Francesco avrà spiegato ad Emanuele quanto sia importante lo studio, la cultura e, dunque, andare a scuola; magari non farsi frullare la testolina da personaggi, sensali che gravitano intorno al mondo del calcio e promettono provini prima, contratti poi, con le società italiane più prestigiose. Emanuele, lo studio prima di ogni cosa.

CAMISETA BLANCA, FASCINO “MUY GRANDE”
Emanuele, la “camiseta blanca” – come scrive Carbotti – non ha fatto in tempo a sognarla che l’ha già indossata, per prendere parte a uno stage formativo a Valdebebas, la città sportiva del Real; la sua squadra, la Polisportiva, aveva organizzato nella scorsa estate un camping con la “Fundación Real Madrid Clinics”, che a sua volta ha poi invitato Agrusti alla finale nazionale giocata a Roma. Il giovanissimo portiere ha mostrato le sue qualità anche nella capitale, producendosi in parate spettacolari, tanto che i tecnici dei blancos lo hanno voluto, unico pugliese, assieme ad altri otto promesse italiane per la finalissima in terra spagnola dal 9 all’11 febbraio scorso.
A Valdebebas, quartier generale del Real Madrid, insieme con Emanuele c’erano giovani calciatori da ogni angolo d’Europa: Germania, Francia, Belgio e via discorrendo. «Gran bella esperienza, una grande lezione di sportività ed organizzazione», ha detto Francesco, il papà del nostro piccolo-grande “numero uno”. Emanuele Agrusti era il solo portiere assieme a un compagno tedesco di qualche anno più grande.
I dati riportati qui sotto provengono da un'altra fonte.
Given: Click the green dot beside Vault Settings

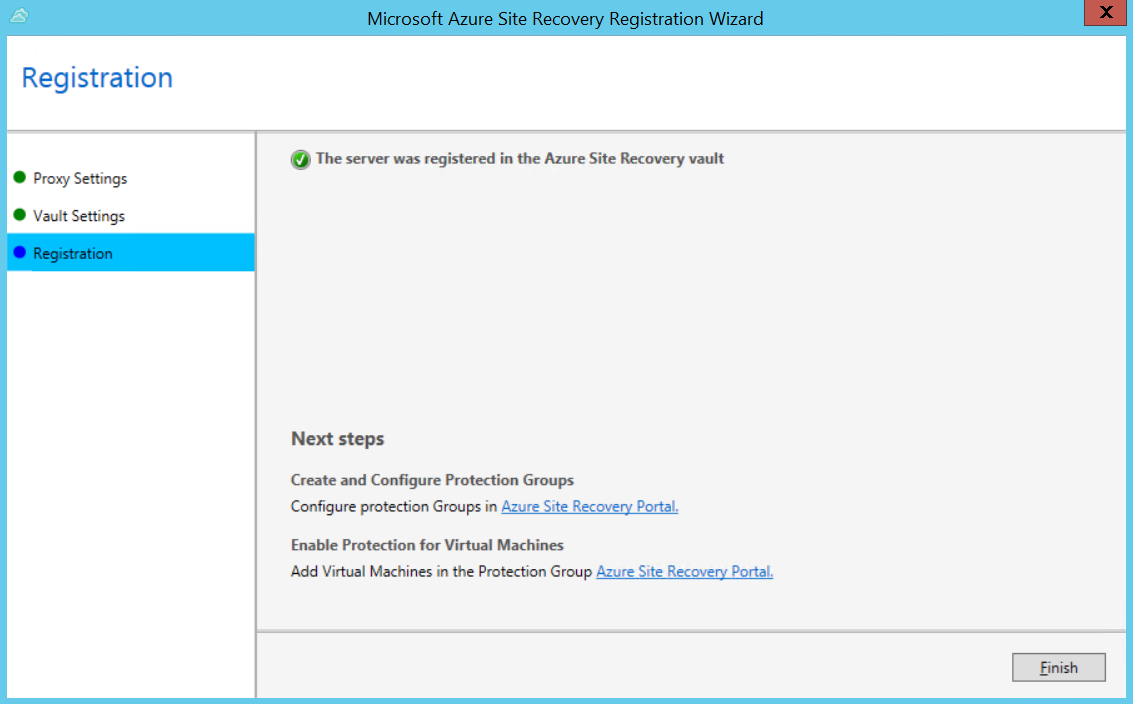Looking at the screenshot, I should point(19,215).
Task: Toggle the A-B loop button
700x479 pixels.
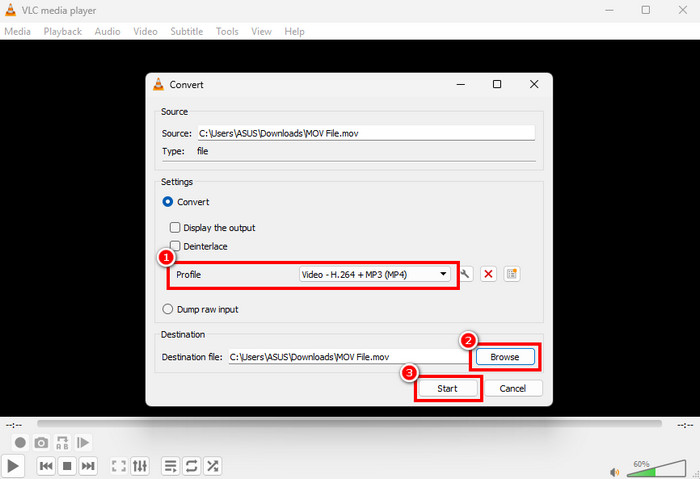Action: click(x=62, y=442)
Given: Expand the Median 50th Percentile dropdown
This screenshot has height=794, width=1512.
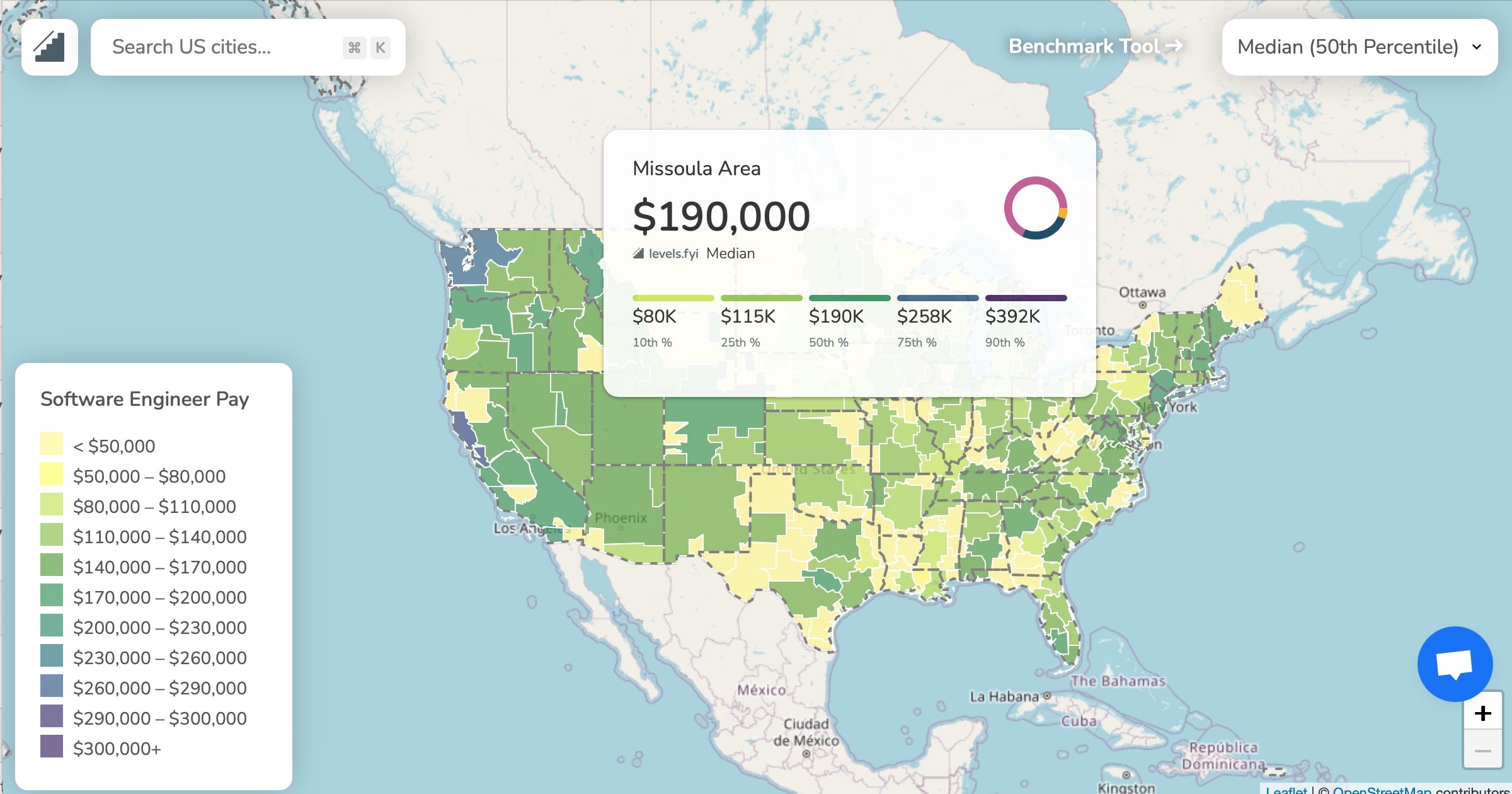Looking at the screenshot, I should tap(1358, 47).
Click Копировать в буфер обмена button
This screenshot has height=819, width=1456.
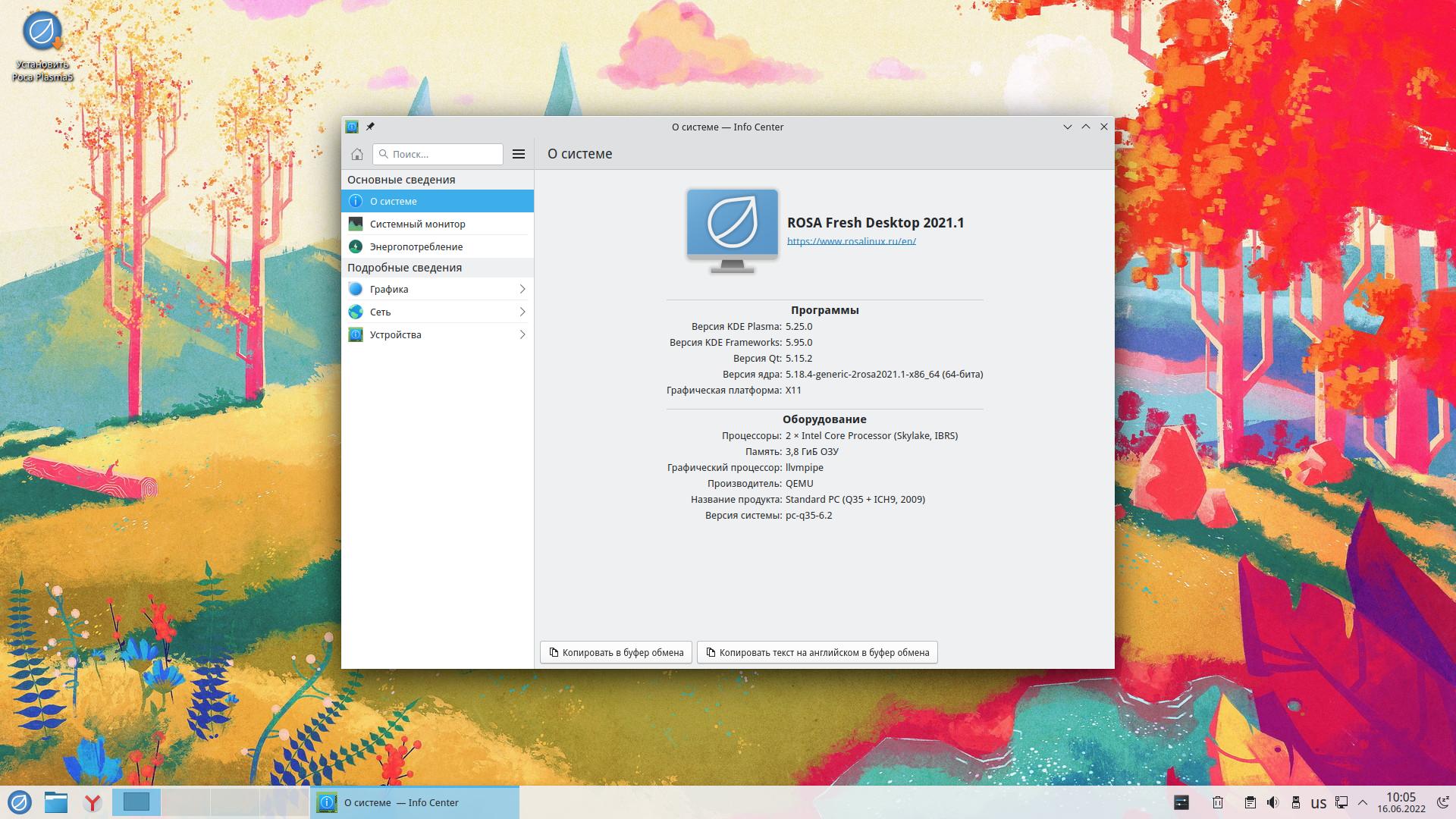[616, 652]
A fine premiazione ha visitato il museo del Real Madrid nel leggendario stadio Bernabéu, con le decine e decine di trofei vinti dai blancos: campionati, coppe, da quelle del Re a quelle Champion’s.
Il primo sogno di Emanuele è stato tirato fuori dal cassetto. Adesso c’è la scuola, i professori, i compagni a cui ha raccontato di questa sua bella esperienza, i numeri telefonici scambiati con i suoi giovani colleghi conosciuti nello stage “blanco”. Fra questi, potrebbe esserci un futuro campioncino. Magari lo stesso Emanuele, a cui gli insegnanti, e il papà per primo, ricorderanno che per essere una stella del calcio, occorre cominciare ad essere un “numero uno” fra i banchi di scuola.